I march back past our loungers and keep going until I see a bin. I shove my cone in it, then I head to the sea to wash my hands in the water that laps around my feet. Standing up again, I turn to look at our loungers and see Mum is already there and she's sitting next to Dad, crying, with his arm around her. My shoulders drop at the sight, but then I see Maeve stand and walk towards me with a bemused look on her face.

“So, what was it this time?” she asks.

“She went too far.” I can hear how angry I really am. I turn away from watching Dad comfort Mum and walk back to the water's edge, letting the waves crash up against my ankles.

“Our mother? Surely not.” Maeve stands next to me.

I huff out a quick laugh. “She’s never been completely comfortable with Arnie and me. And now-”

Maeve interrupts me. “Did it ever cross your mind that it has nothing to do with you being bi and more to do with her just not being able to cope with what happened. And I'm not just talking about the last year or so. I'm talking about the last three or so years, really. You leaving home and travelling with Arnie for all that time was hard for her. Then when you came home, you went straight to university, moving in with Arnie rather than living at home like you originally agreed. Then he got his diagnosis and you dropped out. It all happened so quickly,one thing after another. And when he passed, she thought she would get you back, but she didn't.”

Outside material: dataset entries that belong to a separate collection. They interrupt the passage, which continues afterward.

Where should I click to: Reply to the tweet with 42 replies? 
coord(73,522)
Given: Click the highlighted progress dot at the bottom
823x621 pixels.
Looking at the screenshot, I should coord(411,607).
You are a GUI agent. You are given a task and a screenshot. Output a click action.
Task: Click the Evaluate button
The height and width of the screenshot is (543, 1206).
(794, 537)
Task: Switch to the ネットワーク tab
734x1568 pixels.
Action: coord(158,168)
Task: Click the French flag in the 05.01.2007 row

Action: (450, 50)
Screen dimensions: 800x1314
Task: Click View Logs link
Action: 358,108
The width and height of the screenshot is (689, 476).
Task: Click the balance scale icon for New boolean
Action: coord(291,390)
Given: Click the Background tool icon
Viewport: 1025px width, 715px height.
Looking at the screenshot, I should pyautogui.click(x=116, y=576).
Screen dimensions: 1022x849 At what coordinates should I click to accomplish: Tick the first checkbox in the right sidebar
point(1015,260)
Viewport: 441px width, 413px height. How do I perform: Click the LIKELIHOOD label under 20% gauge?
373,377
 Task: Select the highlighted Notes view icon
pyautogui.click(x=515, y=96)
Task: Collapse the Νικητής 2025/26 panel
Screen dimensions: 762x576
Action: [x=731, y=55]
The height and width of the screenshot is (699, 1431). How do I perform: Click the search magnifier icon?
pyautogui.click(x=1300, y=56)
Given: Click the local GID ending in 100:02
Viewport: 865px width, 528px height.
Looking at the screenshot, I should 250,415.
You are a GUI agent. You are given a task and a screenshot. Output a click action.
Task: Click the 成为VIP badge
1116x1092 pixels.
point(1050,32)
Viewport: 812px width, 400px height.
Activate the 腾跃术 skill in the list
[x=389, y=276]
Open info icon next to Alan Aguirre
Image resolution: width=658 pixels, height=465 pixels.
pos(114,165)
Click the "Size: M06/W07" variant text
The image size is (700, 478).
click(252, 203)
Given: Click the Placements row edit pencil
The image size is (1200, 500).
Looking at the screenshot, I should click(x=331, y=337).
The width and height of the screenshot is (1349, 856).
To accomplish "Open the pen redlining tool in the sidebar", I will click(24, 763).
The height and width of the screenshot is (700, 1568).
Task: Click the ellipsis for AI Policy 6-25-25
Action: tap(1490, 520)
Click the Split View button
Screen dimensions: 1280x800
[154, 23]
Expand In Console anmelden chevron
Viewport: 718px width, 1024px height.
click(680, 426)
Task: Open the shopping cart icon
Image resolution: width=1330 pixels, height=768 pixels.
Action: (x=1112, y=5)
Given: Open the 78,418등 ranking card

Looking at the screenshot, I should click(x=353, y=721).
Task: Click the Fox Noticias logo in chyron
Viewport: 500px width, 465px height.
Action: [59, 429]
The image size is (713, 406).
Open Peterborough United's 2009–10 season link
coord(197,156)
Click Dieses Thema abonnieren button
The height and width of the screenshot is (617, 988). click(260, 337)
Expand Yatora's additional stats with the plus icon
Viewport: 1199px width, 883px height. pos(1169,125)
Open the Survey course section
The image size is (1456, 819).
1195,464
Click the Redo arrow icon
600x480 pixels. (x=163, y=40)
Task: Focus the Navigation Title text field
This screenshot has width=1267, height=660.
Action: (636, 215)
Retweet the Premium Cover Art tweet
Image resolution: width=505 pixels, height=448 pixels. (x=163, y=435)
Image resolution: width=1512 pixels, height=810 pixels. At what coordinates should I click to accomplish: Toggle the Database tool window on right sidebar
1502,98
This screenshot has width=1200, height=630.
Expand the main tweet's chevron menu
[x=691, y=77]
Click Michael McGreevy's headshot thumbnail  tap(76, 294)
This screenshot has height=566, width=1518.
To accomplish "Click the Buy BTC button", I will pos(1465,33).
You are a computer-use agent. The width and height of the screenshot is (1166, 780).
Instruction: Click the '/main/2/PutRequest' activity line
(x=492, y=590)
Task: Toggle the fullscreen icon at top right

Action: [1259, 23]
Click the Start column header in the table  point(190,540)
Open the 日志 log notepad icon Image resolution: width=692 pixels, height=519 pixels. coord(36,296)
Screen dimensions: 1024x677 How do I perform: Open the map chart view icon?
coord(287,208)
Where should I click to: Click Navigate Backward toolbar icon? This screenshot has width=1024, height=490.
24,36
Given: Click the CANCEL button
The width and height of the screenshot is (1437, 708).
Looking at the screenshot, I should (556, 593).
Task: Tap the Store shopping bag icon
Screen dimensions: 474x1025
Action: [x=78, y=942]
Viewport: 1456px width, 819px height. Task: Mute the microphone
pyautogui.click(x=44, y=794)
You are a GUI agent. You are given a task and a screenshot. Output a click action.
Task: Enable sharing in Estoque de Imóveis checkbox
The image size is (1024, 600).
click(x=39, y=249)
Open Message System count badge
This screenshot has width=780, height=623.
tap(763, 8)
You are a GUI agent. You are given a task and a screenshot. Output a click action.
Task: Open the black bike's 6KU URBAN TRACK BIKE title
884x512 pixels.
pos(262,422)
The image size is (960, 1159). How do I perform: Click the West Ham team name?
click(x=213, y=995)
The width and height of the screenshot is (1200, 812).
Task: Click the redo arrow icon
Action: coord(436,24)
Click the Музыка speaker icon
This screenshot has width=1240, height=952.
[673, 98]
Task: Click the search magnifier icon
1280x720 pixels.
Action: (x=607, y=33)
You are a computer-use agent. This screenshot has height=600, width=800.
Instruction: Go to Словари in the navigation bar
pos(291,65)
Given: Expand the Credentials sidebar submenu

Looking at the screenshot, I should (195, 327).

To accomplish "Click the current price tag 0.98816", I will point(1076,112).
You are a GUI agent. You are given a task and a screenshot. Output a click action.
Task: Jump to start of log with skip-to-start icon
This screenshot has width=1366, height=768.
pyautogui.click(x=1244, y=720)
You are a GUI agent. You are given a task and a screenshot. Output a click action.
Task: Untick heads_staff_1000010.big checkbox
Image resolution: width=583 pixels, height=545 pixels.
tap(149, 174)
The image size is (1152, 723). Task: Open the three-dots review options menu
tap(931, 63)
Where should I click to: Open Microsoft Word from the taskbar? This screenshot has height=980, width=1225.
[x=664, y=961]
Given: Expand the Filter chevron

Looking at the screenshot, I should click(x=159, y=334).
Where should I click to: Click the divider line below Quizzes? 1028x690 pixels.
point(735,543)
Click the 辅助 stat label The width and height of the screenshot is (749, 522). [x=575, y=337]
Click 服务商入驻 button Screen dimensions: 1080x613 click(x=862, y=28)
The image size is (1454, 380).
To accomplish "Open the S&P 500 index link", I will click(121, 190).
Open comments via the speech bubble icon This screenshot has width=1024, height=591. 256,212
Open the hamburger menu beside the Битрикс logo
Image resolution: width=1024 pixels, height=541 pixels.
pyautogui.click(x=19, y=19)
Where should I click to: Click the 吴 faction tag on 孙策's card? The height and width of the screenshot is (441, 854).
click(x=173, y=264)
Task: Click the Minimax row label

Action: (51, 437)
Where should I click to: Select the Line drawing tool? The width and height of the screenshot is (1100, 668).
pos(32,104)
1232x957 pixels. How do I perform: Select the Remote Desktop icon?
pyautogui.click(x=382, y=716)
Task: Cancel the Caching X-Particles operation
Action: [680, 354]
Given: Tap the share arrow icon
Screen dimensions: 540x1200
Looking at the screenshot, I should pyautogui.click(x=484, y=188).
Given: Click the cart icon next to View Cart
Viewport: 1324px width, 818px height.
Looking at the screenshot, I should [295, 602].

“I'm twenty-fucken-four,” I say. “I'm an adult.”

She leans in and nudges my arm then. “I mean that's debatable, but yes, I get what you're saying. But here's the thing. You're her favourite, her first. After Dad, you're her favourite human in the whole world. And you know Dad's great, he loves her to pieces but he's hardly the best person in the world to talk to. Likewise, her friends are fine and all, but she doesn't open up to them. You were the one she spoke to, Marty. You were like her best friend growing up. I'm not saying that's right. It's probably a bit fucked up on many levels, but that's how it was. Until it wasn't. And she's not accepted or adjusted to losing that yet.”

I sigh, not because Maeve's words enrage me but because they ring true and yet I still feel great resistance. Or maybe that’s exactly why I feel it.

“She needs to learn how to adjust because things change, whether we want them to or not,” I say without looking at my sister. The sudden wave of heavy grief that hits me out of nowhere is so intense it feels miraculous to still be standing.